_DIRECTIONS_
Reproduce the listing starting at the line with "Startseite (63, 288)" and ending at the line with "Landeslager (ab 11 Jahren) (371, 841)", substituting "Winterlager" for "Herbstlager" and changing nothing else.

Records from a collection:
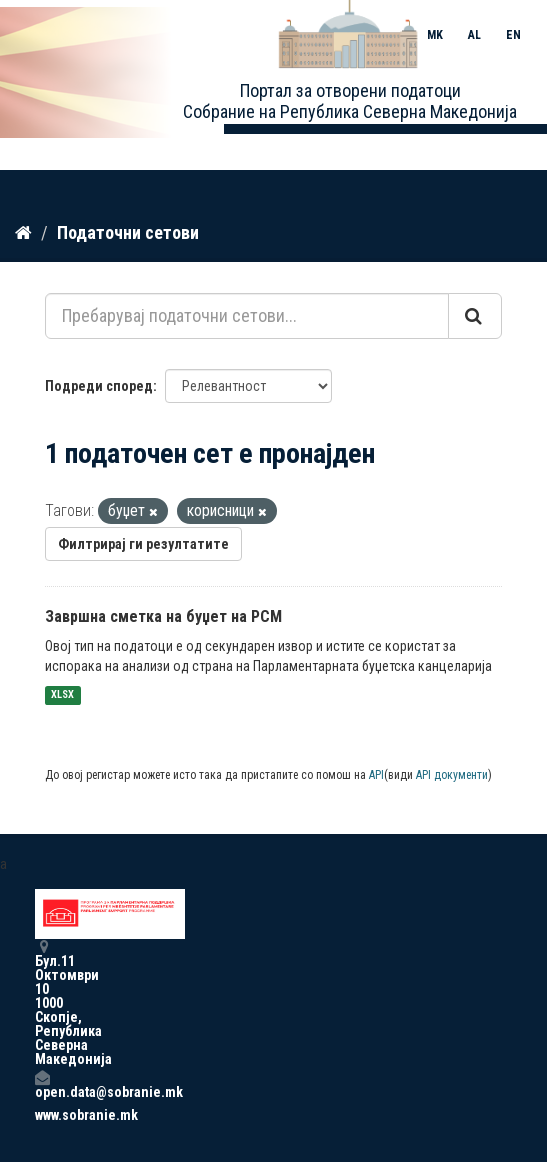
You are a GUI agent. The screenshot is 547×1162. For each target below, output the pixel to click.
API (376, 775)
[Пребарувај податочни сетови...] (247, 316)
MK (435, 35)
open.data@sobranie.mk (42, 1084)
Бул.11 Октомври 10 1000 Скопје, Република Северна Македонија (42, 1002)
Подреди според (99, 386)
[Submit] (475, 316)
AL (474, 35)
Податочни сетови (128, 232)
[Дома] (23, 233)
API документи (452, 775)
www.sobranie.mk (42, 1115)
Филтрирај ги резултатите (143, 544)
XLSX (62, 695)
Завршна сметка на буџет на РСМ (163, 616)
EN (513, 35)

...

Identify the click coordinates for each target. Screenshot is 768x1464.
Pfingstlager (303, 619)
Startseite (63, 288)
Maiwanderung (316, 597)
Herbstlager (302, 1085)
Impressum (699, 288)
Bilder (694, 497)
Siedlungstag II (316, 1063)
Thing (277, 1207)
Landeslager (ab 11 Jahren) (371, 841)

_ANSWER_
Startseite (63, 288)
Maiwanderung (316, 597)
Winterlager (302, 1085)
Impressum (699, 288)
Bilder (694, 497)
Siedlungstag II (316, 1063)
Thing (277, 1207)
Landeslager (ab 11 Jahren) (371, 841)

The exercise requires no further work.